Galia melon sliced 1/8 inch thick  (Mold)
4 large heirloom tomatoes 1/8 inch thick
Blis aged Solera sherry vinegar (here)
Olive oil

1 oz of sunflower sprouts
3 tbsp of sunflower seeds
3 tbsp of fresh basil leaves
Olive oil

For the Terrine,

You will need a square pastry mold  or something similar to have the shape of the terrine.  I peeled and cut the melon into slices and then used the mold to cut perfect squares.  I continued until the majority of the melon was cut into squares (Set the scraps of the melon aside to eat later or maybe use in a gazpacho for another recipe).  Repeat the same process for the tomatoes insuring that you use only the center cuts of the tomatoes and not the skin.  Once you have the perfect squares of each melon and tomatoes, alternate melon and tomatoes inside your pastry mold until you reach the top.  Then carefully holding on the top remove the mold.  I then carefully wrapped them in plastic wrap somewhat tight and placed them in the refrigerator until I was ready to serve later that evening.

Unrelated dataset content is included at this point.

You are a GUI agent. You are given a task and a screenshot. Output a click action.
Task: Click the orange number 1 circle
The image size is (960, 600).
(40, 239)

Repeat the same process until you have 5 terrines.  You should have something that looks like this picture.

tomato .jpg


To Finish,

Simply take all the ingredients for the salad and place them in a bowl.  Drizzle lightly with olive oil and salt and set aside.  Take the terrine out of the refrigerator and slice the terrine in half right down the middle keep the plastic wrap on to help keep the shape (continue with the others).  Then after the terrine is cut place each half on a plate carefully removing the plastic wrap (should have enough for 10 servings).  Drizzle the top with olive oil and salt.  Place the salad next to it.  Then add some of the age blis solera vinegar to finish the dish.  Serve and enjoy!